Age of Empires Online Jams Some MMO Into Your RTS

While all the cool kids were playing Starcraft: Brood War, I... well, I joined them, as that game was pretty great. But I also had a soft spot in my heart for Age Of Empires II: Age of Kings. A brilliant successor to a brilliant real-time strategy game, it traded siege tanks and spaceships for trebuchets and the French, and made a lasting impression -- before all but disappearing after a few spin-offs and a sequel.

Age of Empires Online -- which was released today -- is shaping up to be a fine return to form. I never got around to participating in the beta so this is all very new. But it's also so familiar: it feels like Age of Empires, and that's a very good thing.

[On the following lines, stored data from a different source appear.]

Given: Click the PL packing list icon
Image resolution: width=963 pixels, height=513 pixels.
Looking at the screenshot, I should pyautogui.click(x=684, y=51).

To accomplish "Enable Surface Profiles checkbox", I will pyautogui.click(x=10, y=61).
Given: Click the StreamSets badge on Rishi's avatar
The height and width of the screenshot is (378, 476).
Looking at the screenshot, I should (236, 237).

The game is free to play, with quite a bit of downloadable content waiting in the wings. And you'll need to install Games For Windows Live to play it. Live was already on my machine thanks to brief dalliances with Bulletstorm and Dawn of War II. But the application can be a sore point for many, being (to be blunt) an onerous piece of software. But hey, achievement points!

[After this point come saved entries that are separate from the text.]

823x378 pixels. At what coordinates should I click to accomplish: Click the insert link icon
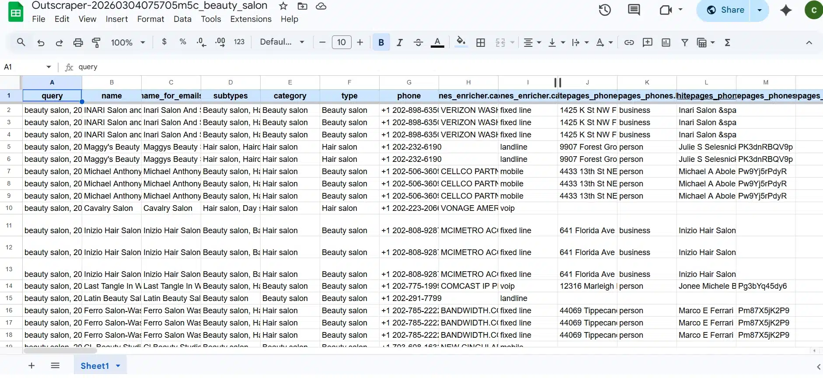pyautogui.click(x=629, y=42)
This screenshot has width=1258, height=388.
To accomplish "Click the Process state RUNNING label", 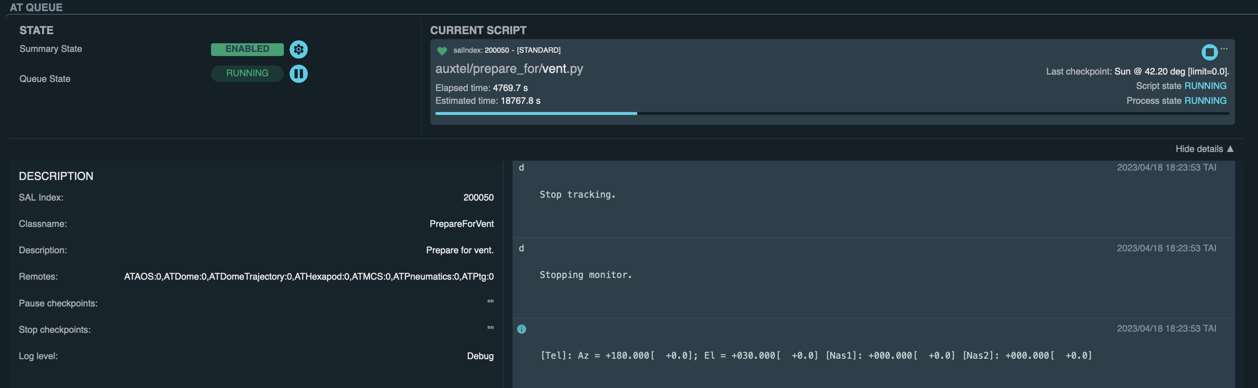I will tap(1205, 101).
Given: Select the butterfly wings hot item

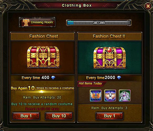Looking at the screenshot, I should pyautogui.click(x=110, y=95).
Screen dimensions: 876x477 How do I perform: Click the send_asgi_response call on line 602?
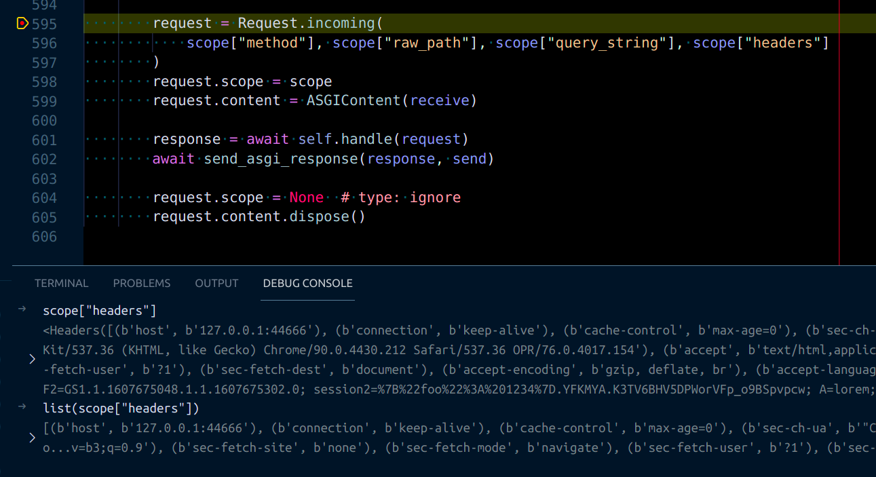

After downloading the client, and then downloading all sorts of files and assets and the like, you're in. It's the Age of Empire you (might) know and love, complete with technology trees, the eponymous Ages, and villagers spouting gibberish. This time around the game is painted with a casual-friendly brush, sporting a cartoonish art-style that's all rather lovely. And it's graphically impressive, too. Not exactly going to blow the pants off of some of the more technologically demanding titles out there, but everything is bright and lively, and watching my minions scuttle about doing their chores or chattering amongst themselves is quite a treat.

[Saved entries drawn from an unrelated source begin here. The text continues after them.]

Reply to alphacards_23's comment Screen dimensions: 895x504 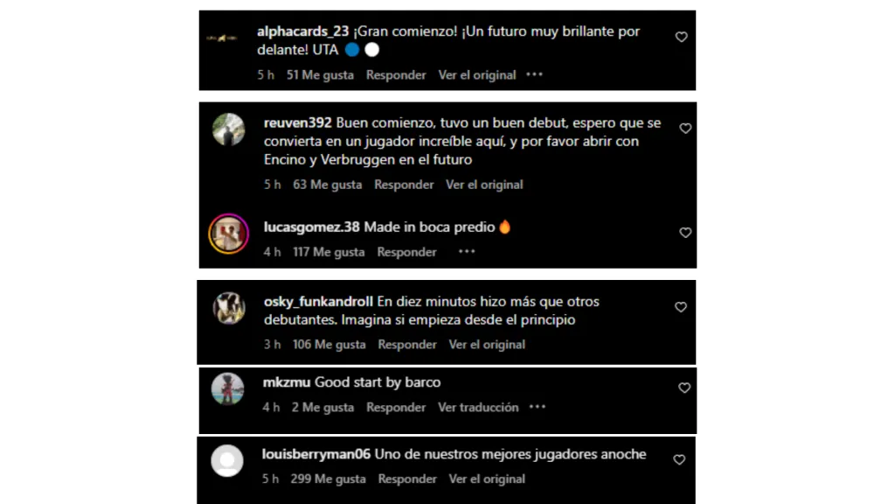(396, 75)
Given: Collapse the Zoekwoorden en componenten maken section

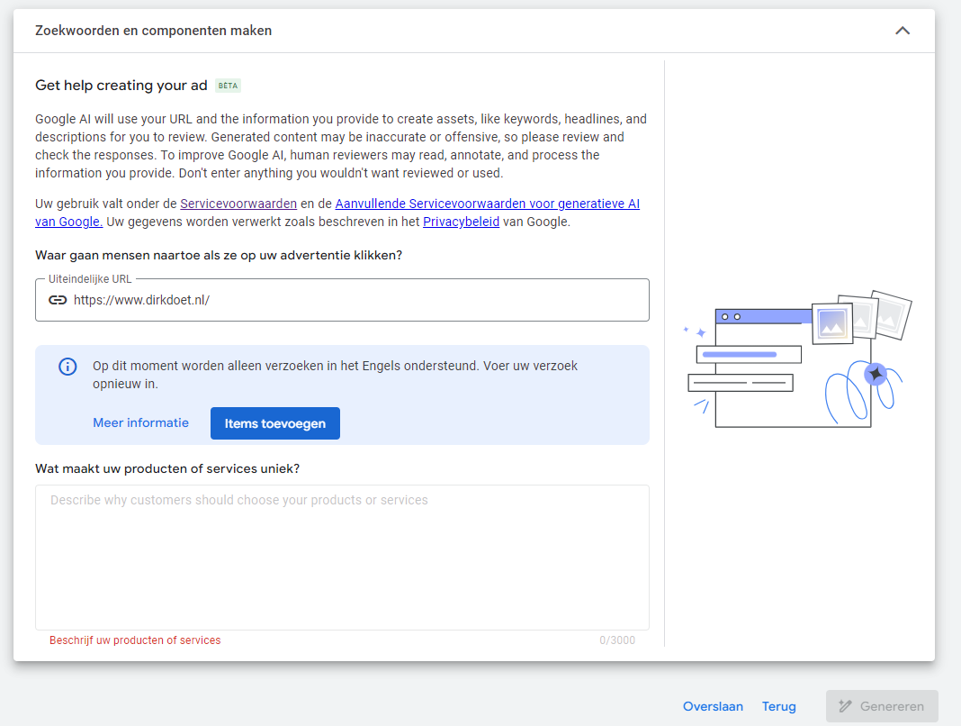Looking at the screenshot, I should coord(903,31).
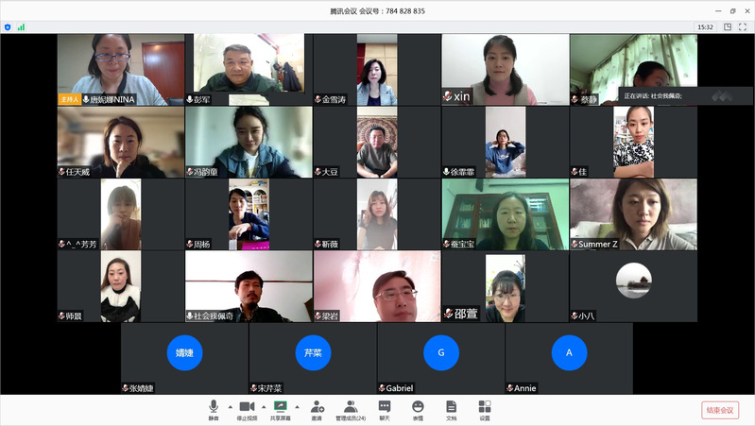Toggle 静音 microphone mute
This screenshot has width=755, height=426.
[x=214, y=409]
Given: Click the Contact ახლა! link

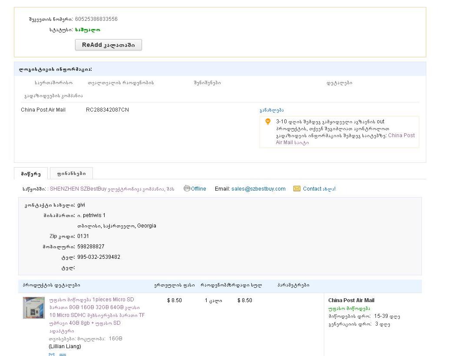Looking at the screenshot, I should click(319, 189).
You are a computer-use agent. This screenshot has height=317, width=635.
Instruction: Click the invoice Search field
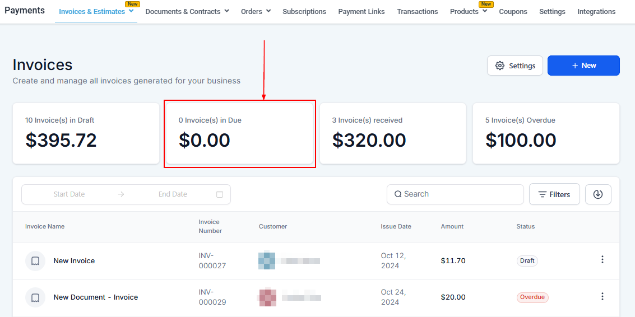point(455,194)
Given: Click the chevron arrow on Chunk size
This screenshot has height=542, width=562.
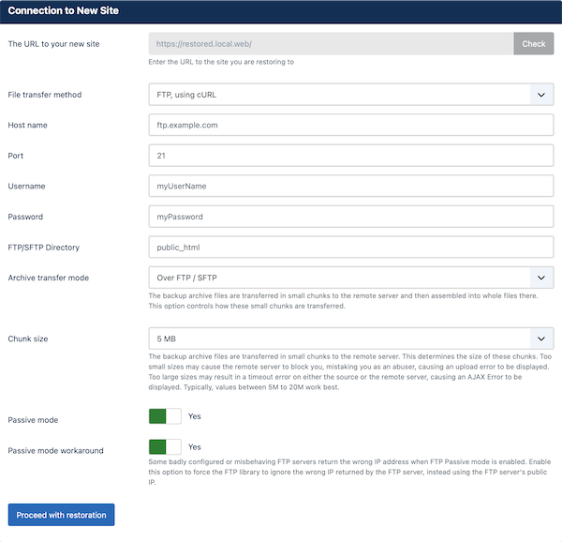Looking at the screenshot, I should pos(541,339).
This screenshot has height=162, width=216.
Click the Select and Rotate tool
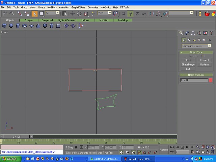coord(79,14)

Age of Empires Online is first and foremost an RTS, but in spite of my brief time with it, the MMO bits are coming on strong. Gold exclamation marks denote quests, which (at the start) fall along the lines of killing some clubmen or collecting enough food to get a reward -- standard MMO stuff. The game is divided between your Capital City, and your Outposts. The capital city serves as a sort of hub -- you'll spend points to perform research here, as well as spending coin on supplies, or spending real-world coin on "booster packs" and downloadable content. Start a quest, and you'll be shunted off to an outpost, which plays like a traditional map: Gather resources, build units, fight -- standard fare.

Completing a quest grants you experience points, gold coins, and empire points. Experience points allow you to gain levels, which allows you to advance through the series' iconic Ages, unlocking more steps on the technology tree. Coins lets you buy consumable supplies like wood or grain from vendors in your city (or other players), for use on maps. Empire points are spent on the aforementioned research, unlocking new units and buildings for your use on the outpost maps, and in your capital city.